We can also use `Counter` to calculate the mode.

In [None]:
# First calculate the frequencies (here we also sort the values)
Communication_freqs = data['IMPORT_COMMUNICATION'].value_counts()
Communication_freqs

In [None]:
# Then calculate the mode by selecting the index of the maximum value
print("Communication mode:", Communication_freqs.idxmax())

We probably will need to calculate the _mode_ more than once. It hence is a good idea to define this as our a local function which we can later call with different parameters, depending on which data we would like to calculate the mode for, and without the need to repeat all its code again and again.

In Python, one defines a local function with the **def** statement, followed by the function name and a list of arguments with which we can invoke a function later.

Our own 'mode' function is introduced and used as follows:

In [None]:
# defines a new 'mode' function
def mode(data, column):
    val_freqs = data[column].value_counts()
    return val_freqs.idxmax()

# example on how to use the 'mode' function
print("Communication mode:", mode(data, 'IMPORT_COMMUNICATION'))

### TODO: Calculate the mode of background and goal industries

In [None]:
# TO DO: replace the content of this cell with your Python solution
raise NotImplementedError

## *STOP PLEASE. THE FOLLOWING IS FOR THE NEXT EXERCISE. THANKS.*


### Statistics with `numpy`

We can calculate other descriptive statistics. `numpy` includes routines for measures of centrality and dispersion.

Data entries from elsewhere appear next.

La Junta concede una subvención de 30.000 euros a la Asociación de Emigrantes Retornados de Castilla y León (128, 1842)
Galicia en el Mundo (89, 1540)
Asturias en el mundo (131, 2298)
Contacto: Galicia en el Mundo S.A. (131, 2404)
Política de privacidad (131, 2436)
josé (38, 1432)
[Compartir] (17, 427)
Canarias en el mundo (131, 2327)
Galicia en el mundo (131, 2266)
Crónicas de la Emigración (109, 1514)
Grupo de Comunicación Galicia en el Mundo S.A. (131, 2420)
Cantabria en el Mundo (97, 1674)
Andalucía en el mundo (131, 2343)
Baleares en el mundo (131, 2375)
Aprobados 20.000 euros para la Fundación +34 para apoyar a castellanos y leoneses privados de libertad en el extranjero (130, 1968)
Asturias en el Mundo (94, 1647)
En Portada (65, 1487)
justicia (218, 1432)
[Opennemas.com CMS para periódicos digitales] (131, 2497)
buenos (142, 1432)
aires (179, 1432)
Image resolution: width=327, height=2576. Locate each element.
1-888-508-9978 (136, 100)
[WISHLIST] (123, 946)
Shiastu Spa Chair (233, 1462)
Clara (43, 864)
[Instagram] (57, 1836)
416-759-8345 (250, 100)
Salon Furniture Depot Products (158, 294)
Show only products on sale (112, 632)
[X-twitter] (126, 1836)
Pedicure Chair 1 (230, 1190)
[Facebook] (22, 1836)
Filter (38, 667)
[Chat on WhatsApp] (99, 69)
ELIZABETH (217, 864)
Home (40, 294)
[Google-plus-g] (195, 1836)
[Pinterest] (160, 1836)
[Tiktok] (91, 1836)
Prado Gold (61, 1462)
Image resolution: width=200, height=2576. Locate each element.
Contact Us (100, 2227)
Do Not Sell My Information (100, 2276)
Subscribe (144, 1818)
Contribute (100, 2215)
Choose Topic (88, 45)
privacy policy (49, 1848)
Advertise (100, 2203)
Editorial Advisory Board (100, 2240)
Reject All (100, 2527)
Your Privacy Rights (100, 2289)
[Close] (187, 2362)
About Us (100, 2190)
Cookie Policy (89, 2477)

Below we calculate descriptive statistics for professional and programming experience.

Further detail: http://docs.scipy.org/doc/numpy/reference/routines.statistics.html

In [None]:
# Check data types of all columns
data.dtypes

We need to convert the BACKGROUND_YEARS_PROFESSIONAL and BACKGROUND_YEARS_PROGRAMMING columns to float before we can calculate the descriptive statistics of these columns

In [None]:
# Convert the BACKGROUND_YEARS_PROFESSIONAL and BACKGROUND_YEARS_PROGRAMMING columns to float
data['BACKGROUND_YEARS_PROFESSIONAL'] = data['BACKGROUND_YEARS_PROFESSIONAL'].astype(float)
data['BACKGROUND_YEARS_PROGRAMMING'] = data['BACKGROUND_YEARS_PROGRAMMING'].astype(float)

In [None]:
# Now calculate the min, max, range, mean, standard deviation, median, 25th and 75th percentiles, and IQR
for column in ['BACKGROUND_YEARS_PROFESSIONAL', 'BACKGROUND_YEARS_PROGRAMMING']:

    print(column)
    # grab values from the column
    v = data[column].values
    
    # print the min
    print(f"* Min: {np.nanmin(v)}")
    # print max
    print(f"* Max: {np.nanmax(v)}")
    # print the range
    print(f"* Range: {np.nanmax(v)-np.nanmin(v)}")
    # print the mean
    print(f"* Mean: {np.nanmean(v)}")    
    # print the standard deviation
    print(f"* Standard deviation: {np.nanstd(v)}")
    # print the median
    print(f"* Median: {np.nanmedian(v)}")
    # print the 25th and 75th percentiles
    q1 = np.nanpercentile(v, 25)
    print(f"* 25th percentile (Q1): {q1}")
    q3 = np.nanpercentile(v, 75)
    print(f"* 75th percentile (Q3): {q3}")
    # print the IQR
    iqr = q3-q1
    print(f"* IQR: {iqr}\n")

In [None]:
# Export the cleaned data to a new csv file
data.to_csv('class_survey_data_cleaned.csv', index = False)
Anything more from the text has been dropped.